Ryan was raised in Sarnia, Ontario, a place that was not notably prosperous or cosmopolitan and had a vibrant local performance arts scene. Her dad ran an engineering company, her mother was in IT, and they anticipated a lot of her because she was sparky, a perfectionist. She dreamed of leaving from the age of about seven. “It was the type of place where people are very content to live nearby to their parents and stay there for a lifetime and have each other’s children. When I return now, all these kids look really recognizable to me, because I spent my childhood with both their parents.” But isn't it true she partnered with her own teenage boyfriend? She traveled back to Sarnia, reconnected with an old flame, who she went out with as a teenager, and now – six years later – they have three children together, plus Violet, now 16, who Ryan had cared for until then as a single mother. “Right,” says Ryan. “Sometimes I think there’s a different path where I avoided that, and it’s still just Violet and me, chic, cosmopolitan, mobile. But we are always connected to where we started, it turns out.”

‘We cannot completely leave behind where we came from’

She did escape for a bit, aged 18, and moved to Toronto, which she enjoyed. These were the Hooters years, which has been a further cause of discussion, not just that she worked – and found it fun – in a topless bar (except this is a myth: “You would be let go for being nude; you’re not allowed to remove your top”), but also for a bit in one of her routines where she mentioned giving a manager a blowjob in return for being allowed to go home early. It violated so many red lines – what even was that? Exploitation? Prostitution? Unethical action? Unsisterliness (towards whoever it was who had to stay late so she could leave early)? Whatever it was, you absolutely were not expected to joke about it.

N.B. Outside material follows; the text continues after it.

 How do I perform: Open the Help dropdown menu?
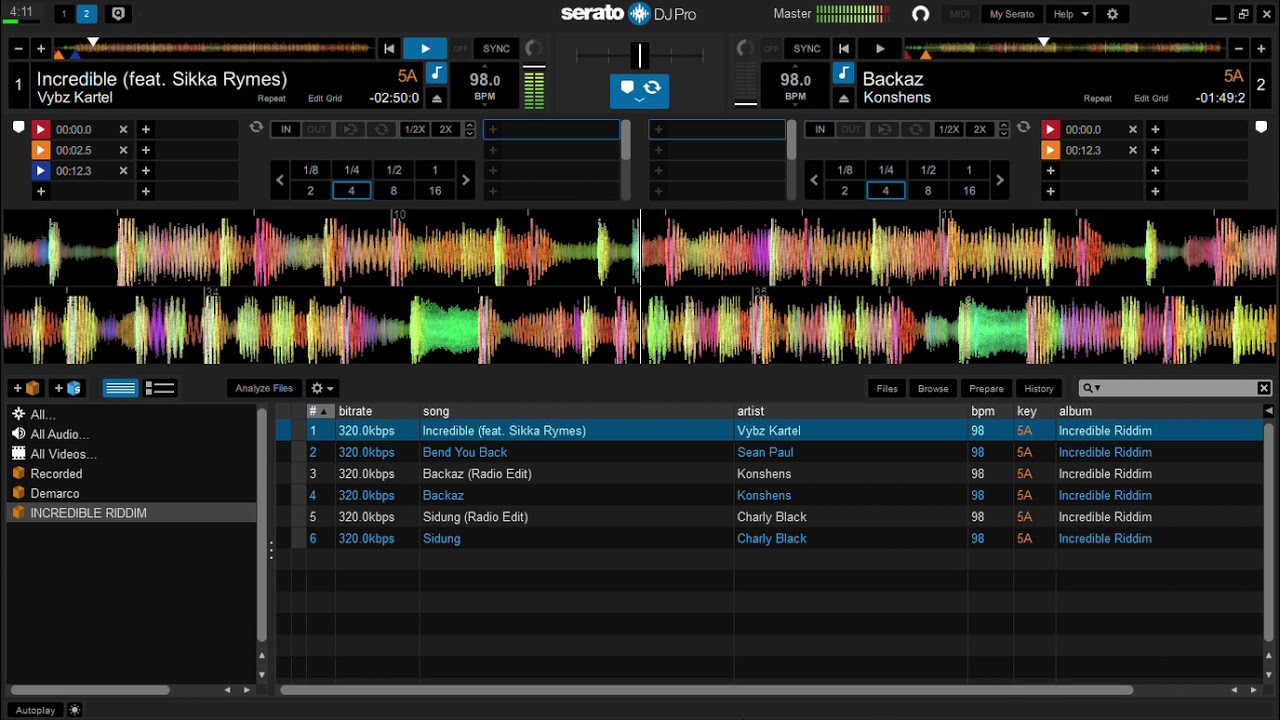[1069, 14]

Ryan was surprised that her anecdote provoked controversy – she liked the guy! She also wanted to go home early. But it exposed something broader: a strategic inflexibility around sex, a sense that the consequence of the #MeToo movement was performed modesty. “I’ve always found this notable, in debates about sex, permission and manipulation, the people who don’t understand the nuance of it. Therefore if this is abuse, why isn’t that abuse?” She brings up the linking of certain comments to lyrics in popular music. “Some individuals said: ‘Well, how’s that distinct?’ I thought: ‘How is it comparable?’”

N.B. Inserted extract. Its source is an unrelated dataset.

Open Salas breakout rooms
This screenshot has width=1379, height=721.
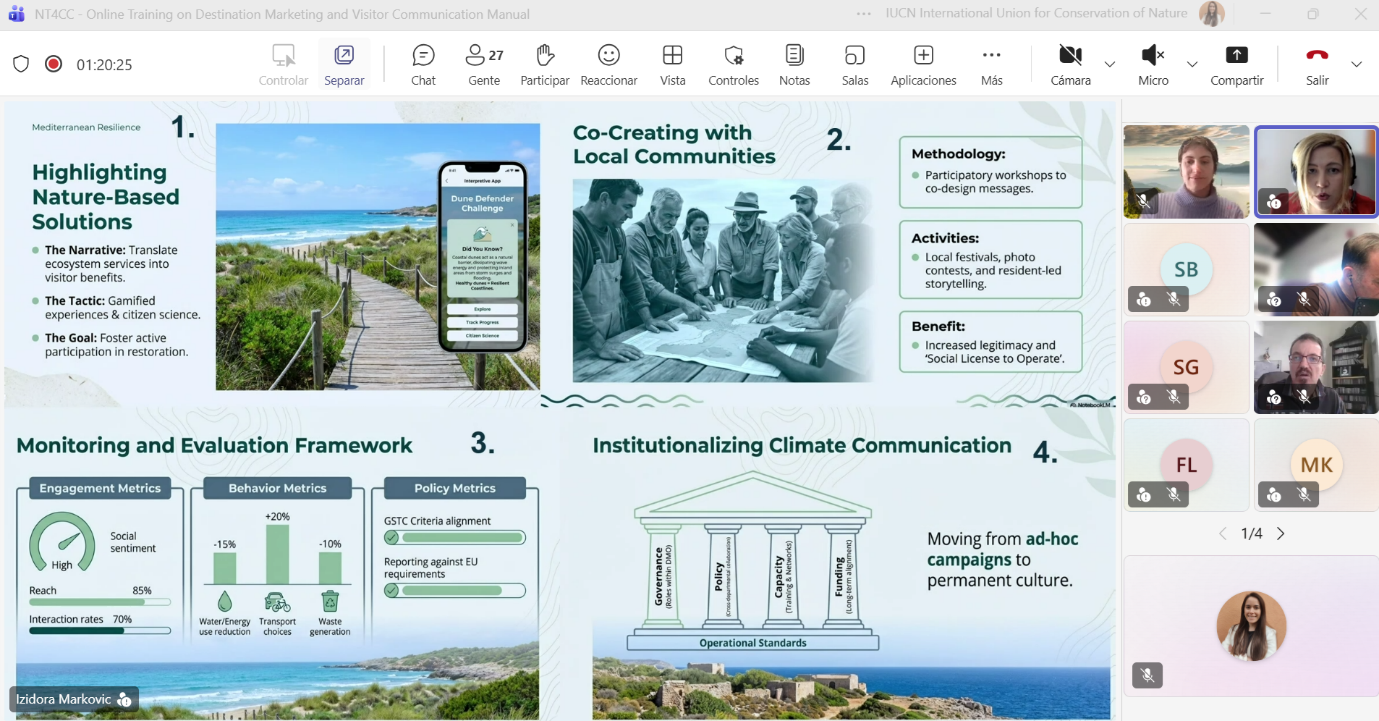tap(854, 65)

She would not have come to London in 2008 had it not been for her then boyfriend. “Everyone said: ‘Don’t go to London, they have vermin there.’ And I hated it, because I was suddenly broke.”

‘I knew I had material’

She got a job in business, was told she had lupus, which can sometimes make it hard to get pregnant, and at 23, chose to try to have a baby. “When you’re first diagnosed something – I was quite unwell at the time – you go to the worst-case scenario. My rationale with my boyfriend was, we’ve had so many problems, if we haven't separated by now, we never will. Now I see how long life is, and how many things can alter. But at 23, I couldn’t see it.” She managed to get pregnant and had Violet.

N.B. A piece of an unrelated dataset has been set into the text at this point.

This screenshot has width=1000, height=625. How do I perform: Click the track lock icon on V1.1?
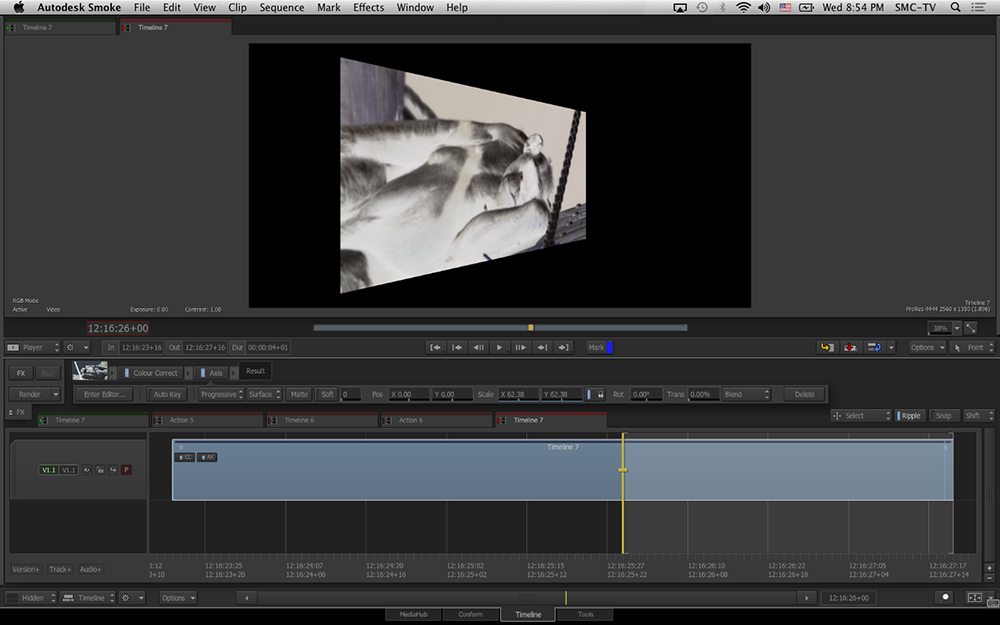click(100, 469)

The subsequent chapter sounds as high-pressure as a classic comedy film. While on time off, she would take care of Violet in the day and try to make her way in comedy in the evening, carrying her daughter with her. She felt from her sales job that she had no problem being convincing, and she had faith in her sharp humor from her time at Hooters; more than that, she says simply, “I was confident I had jokes.” The whole scene was riddled with discrimination – she won a notable comedy award in 2008, just over a year after she’d started performing, a prize that was created in the context of a turgid debate about whether women could be funny

Anthony Johnson
Anthony Johnson

A passionate astrophysicist and writer, sharing insights on space missions and emerging tech trends.